Work to be completed — Please count the rows below that contain the string "width", treating uppercase and lowercase as different. Reply with the number alone.

Exercise inputs —
++++++
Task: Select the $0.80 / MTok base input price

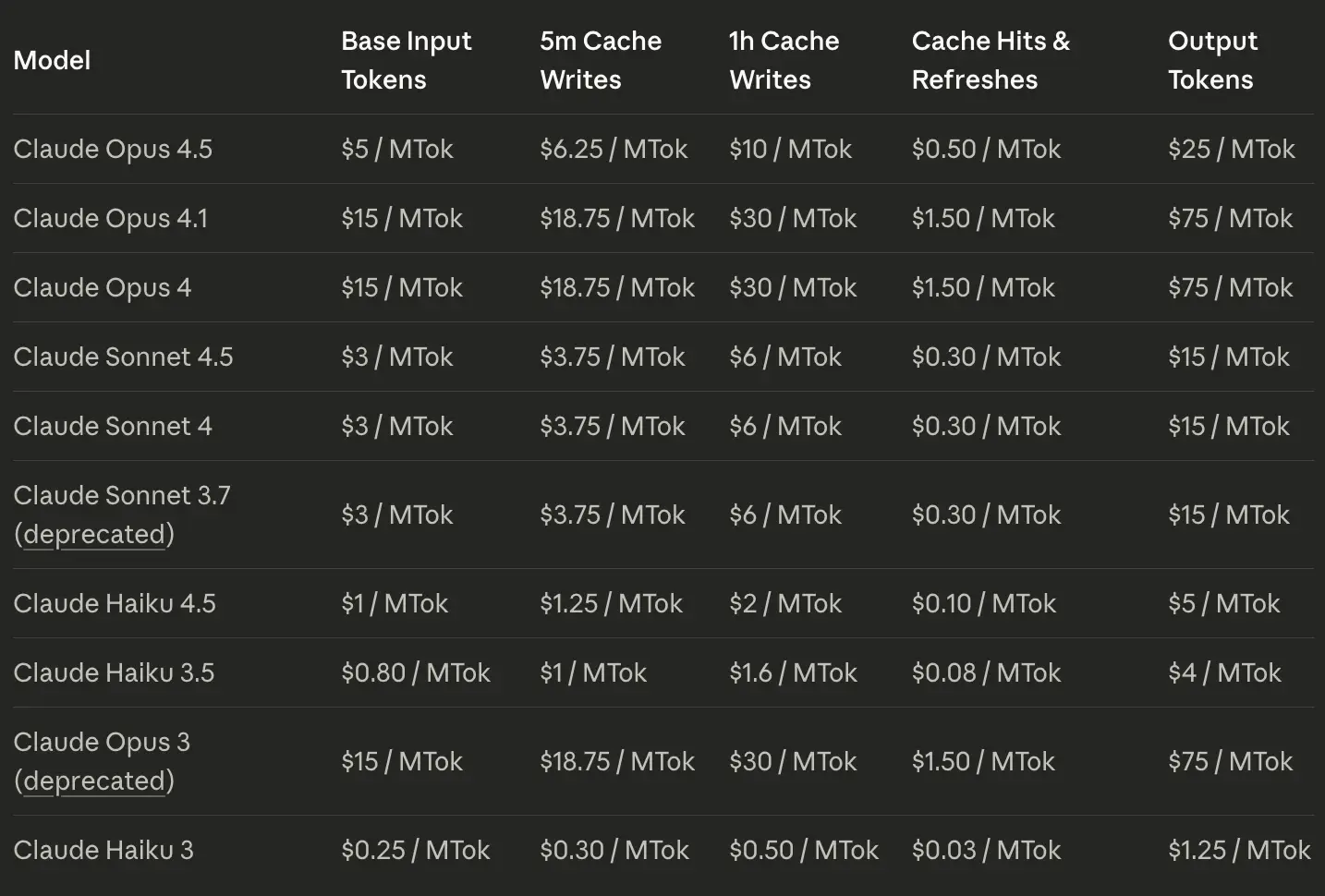Action: pyautogui.click(x=415, y=673)
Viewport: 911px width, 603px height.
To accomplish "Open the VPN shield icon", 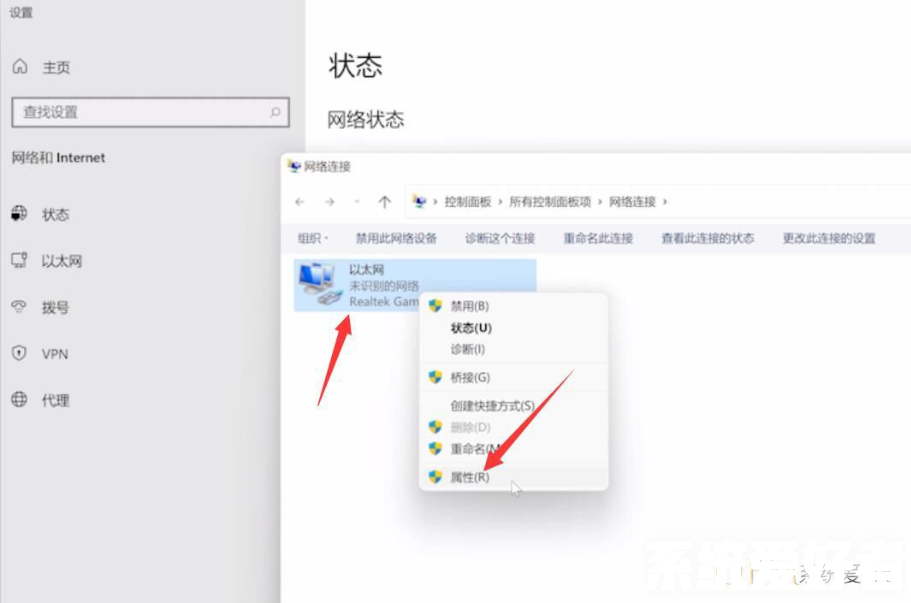I will coord(19,353).
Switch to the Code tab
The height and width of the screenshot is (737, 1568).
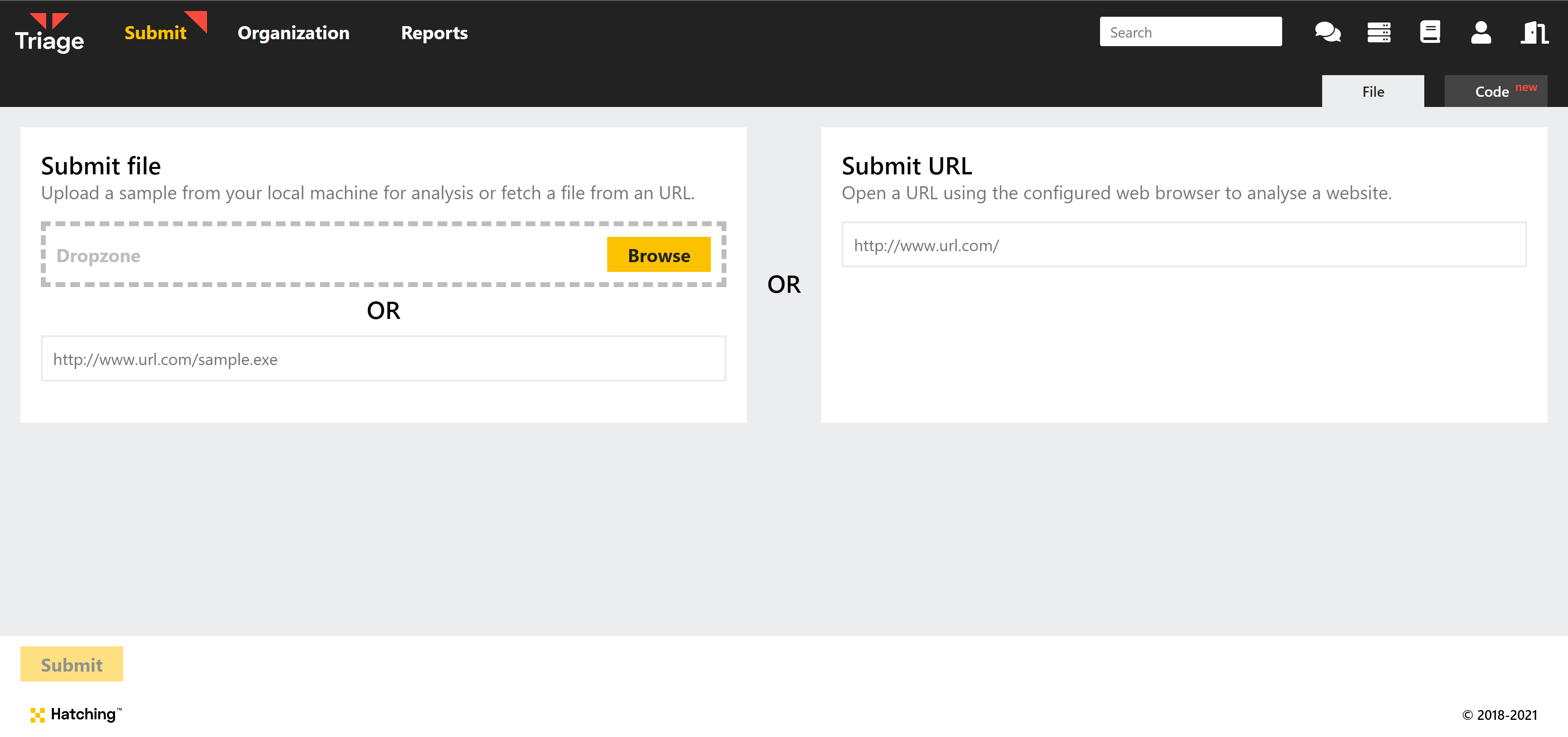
++++++
The output — 2